He embarked at La Rochelle because of the obligation of the creditors
of that city to treat him gently; Rouen did not care much. He was a
literary man; he made friends with the R. F. Jesuits, and created a new
council in virtue of the powers he had brought, rebuke the one and the
other place, even the inhabitants, in forbidding them to barter in what
was called the limits of Tadoussac, which he bounded for a particular
lease as a security for his payment and of what has always since been
called the offices of the country or the state of the 33,000 livres;
the emoluments of the Councillors, the garrison, the Jesuits, the
Parish, the Ursulines, the Hote-Dieu, etc.

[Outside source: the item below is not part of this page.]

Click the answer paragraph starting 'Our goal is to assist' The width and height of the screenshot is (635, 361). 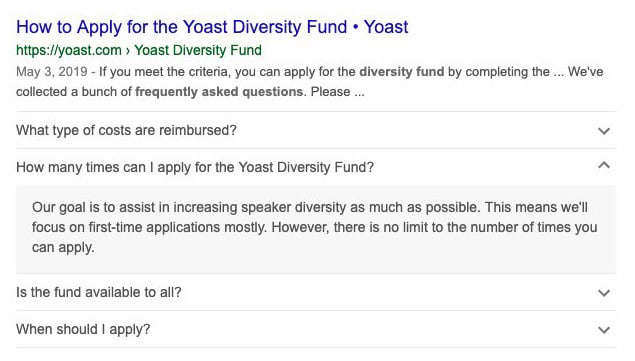(x=315, y=227)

The pretext given was that the Iroquois having burned and ruined the
Hurons or Ottawa, the tax of one-fourth did not produce enough to meet
those demands, and because Tadoussac also was not sufficient to meet
all the expenditure contemplated to give war to the Iroquois, he it was
also who began in not paying the thousand weight in beaver owing for
seignorial right to the Company who was irritated and blamed his
conduct, and after the lapse of some years his friends write him they
could not longer shield him he anticipated his recall in returning to
France, where he has since served as sub-dean of the Council, residing
at the cloister of Notre-Dame with his son, canon at the said church.
I only saw him two years in Canada where he was hardly liked, by reason
of the little care he took to keep up his rank, without servant, living
on pork and peas like an artisan or a peasant.